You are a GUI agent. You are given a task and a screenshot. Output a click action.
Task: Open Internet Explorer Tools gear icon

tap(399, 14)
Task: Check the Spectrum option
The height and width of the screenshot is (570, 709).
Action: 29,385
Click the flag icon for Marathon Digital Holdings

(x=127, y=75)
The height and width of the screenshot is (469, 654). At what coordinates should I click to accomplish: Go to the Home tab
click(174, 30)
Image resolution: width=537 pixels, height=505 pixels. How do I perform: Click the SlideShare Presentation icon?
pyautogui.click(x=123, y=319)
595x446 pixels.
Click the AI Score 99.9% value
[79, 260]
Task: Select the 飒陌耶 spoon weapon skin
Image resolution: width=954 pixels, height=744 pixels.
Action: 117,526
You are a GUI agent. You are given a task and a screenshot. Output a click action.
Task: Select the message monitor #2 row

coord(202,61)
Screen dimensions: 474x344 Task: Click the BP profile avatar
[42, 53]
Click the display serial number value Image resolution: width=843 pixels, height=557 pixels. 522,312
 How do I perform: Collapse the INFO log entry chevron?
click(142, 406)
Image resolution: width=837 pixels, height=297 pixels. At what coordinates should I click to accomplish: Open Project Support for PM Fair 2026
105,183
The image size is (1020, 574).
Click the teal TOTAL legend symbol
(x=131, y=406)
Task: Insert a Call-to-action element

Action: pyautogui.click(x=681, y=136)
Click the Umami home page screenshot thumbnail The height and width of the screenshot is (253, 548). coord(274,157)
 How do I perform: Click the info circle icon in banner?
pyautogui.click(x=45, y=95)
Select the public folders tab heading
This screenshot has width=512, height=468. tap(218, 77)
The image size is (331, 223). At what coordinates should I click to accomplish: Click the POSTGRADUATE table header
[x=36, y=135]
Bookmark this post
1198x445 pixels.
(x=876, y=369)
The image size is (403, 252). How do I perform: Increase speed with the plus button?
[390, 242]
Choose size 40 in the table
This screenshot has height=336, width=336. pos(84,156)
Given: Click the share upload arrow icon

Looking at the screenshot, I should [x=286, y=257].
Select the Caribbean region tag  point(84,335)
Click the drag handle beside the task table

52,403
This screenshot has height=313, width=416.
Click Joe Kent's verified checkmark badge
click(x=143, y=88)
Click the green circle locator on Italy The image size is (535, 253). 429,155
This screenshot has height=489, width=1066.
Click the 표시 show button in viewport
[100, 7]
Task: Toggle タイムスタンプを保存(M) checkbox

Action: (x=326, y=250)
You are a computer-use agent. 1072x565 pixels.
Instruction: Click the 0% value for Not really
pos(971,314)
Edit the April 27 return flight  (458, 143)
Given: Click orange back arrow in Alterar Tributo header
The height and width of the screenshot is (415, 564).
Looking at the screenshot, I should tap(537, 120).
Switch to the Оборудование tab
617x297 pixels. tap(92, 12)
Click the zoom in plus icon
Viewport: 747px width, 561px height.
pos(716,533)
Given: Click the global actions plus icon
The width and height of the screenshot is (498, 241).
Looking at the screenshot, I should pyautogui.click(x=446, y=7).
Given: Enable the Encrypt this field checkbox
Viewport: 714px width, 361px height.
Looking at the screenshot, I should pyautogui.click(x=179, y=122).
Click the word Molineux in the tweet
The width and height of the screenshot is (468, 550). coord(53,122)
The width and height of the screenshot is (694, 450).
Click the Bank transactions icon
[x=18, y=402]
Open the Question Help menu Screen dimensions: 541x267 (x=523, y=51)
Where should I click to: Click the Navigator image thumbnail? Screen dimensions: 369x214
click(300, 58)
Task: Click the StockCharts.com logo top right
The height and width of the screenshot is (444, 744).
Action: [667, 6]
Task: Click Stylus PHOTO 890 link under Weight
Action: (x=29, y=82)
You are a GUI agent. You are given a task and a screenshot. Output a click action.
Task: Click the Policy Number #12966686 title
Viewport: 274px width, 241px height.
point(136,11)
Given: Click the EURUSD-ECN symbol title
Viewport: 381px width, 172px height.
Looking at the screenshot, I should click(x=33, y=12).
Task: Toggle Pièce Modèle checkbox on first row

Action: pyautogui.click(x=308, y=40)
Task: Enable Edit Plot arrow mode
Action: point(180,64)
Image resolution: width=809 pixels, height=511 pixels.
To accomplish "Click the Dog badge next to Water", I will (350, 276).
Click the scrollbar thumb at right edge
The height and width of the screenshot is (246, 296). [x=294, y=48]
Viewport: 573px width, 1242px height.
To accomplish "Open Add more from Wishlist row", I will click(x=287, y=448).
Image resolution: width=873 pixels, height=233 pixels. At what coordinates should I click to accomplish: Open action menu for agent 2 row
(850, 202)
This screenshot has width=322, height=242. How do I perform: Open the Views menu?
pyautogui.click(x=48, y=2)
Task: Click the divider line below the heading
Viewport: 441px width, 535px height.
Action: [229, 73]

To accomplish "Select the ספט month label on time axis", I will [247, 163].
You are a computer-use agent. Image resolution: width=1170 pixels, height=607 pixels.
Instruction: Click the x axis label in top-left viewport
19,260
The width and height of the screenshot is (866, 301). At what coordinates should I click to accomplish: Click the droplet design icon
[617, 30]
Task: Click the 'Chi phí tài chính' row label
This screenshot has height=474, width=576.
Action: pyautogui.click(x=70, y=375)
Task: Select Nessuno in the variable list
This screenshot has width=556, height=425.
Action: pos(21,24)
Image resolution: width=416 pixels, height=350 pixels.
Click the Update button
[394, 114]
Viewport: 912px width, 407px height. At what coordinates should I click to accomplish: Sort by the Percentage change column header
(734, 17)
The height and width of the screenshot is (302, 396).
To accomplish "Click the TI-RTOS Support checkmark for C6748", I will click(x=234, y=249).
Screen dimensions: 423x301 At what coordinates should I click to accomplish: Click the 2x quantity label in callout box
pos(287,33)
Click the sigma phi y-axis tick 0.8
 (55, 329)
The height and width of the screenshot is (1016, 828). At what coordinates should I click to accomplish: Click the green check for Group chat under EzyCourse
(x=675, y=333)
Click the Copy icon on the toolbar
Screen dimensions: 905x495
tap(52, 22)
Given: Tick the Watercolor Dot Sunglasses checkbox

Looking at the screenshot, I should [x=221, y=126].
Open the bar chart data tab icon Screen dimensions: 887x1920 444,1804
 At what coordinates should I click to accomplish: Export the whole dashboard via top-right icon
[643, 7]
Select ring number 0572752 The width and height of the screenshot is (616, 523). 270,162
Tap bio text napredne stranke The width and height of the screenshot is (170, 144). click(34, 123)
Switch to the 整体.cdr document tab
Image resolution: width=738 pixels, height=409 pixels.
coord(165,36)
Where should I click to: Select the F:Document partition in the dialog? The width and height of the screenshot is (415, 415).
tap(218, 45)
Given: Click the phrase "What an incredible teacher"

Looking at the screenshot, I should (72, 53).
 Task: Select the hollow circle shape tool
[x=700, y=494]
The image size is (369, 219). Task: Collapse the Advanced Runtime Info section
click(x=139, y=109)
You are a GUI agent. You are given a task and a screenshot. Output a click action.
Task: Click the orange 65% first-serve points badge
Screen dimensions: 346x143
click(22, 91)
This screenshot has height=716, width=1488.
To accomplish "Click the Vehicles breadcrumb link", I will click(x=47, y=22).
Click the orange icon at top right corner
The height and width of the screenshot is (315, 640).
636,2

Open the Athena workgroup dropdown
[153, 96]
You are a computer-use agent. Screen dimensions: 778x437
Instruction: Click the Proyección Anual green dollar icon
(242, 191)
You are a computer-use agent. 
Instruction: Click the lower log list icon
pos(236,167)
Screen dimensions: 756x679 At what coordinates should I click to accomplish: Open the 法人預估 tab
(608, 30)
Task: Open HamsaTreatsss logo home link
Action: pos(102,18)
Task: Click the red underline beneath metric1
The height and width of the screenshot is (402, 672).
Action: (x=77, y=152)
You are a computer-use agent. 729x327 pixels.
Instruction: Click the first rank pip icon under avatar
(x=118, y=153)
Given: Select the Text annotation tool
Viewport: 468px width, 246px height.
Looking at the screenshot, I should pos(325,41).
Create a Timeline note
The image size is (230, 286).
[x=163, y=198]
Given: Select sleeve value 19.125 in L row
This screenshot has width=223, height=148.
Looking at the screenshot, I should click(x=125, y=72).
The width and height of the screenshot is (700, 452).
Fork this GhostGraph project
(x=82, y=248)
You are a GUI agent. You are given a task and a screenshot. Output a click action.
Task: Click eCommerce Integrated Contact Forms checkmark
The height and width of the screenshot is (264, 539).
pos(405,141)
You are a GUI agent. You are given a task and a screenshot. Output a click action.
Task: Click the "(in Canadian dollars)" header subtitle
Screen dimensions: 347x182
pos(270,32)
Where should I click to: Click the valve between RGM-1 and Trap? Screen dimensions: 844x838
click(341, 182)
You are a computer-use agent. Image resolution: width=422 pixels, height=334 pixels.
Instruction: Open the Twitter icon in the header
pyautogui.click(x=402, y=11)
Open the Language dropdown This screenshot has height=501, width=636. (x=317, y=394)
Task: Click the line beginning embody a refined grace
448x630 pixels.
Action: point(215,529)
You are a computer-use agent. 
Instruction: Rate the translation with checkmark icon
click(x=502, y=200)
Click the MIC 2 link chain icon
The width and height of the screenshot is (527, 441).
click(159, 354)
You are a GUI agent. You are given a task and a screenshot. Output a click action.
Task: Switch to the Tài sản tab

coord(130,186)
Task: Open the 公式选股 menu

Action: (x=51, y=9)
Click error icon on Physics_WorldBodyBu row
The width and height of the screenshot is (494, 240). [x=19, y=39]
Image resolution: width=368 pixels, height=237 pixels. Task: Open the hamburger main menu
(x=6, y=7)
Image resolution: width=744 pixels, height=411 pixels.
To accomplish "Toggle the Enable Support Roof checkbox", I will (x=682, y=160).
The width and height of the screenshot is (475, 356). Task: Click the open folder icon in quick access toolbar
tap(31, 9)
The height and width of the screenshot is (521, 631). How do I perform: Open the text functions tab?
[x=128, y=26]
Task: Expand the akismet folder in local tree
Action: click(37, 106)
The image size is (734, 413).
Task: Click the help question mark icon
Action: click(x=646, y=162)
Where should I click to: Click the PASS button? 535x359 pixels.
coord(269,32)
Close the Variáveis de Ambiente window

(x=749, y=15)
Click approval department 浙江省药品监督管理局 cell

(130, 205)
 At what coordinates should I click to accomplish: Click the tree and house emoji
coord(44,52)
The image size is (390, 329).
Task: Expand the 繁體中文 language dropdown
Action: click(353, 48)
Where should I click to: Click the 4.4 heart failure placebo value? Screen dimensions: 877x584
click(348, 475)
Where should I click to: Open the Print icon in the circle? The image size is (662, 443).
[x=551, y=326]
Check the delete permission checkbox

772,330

####

• **EXERCISE BRIEF**:
Using the listing above, gather each line that holds the string "will" and copy it.

• **WRITTEN ANSWER**:
To accomplish "Click the Dog badge next to Water", I will (350, 276).
To accomplish "Open Add more from Wishlist row", I will click(x=287, y=448).
To accomplish "Select the ספט month label on time axis", I will [247, 163].
To accomplish "Click the TI-RTOS Support checkmark for C6748", I will click(x=234, y=249).
To accomplish "Click the Vehicles breadcrumb link", I will click(x=47, y=22).
To accomplish "Toggle the Enable Support Roof checkbox", I will (x=682, y=160).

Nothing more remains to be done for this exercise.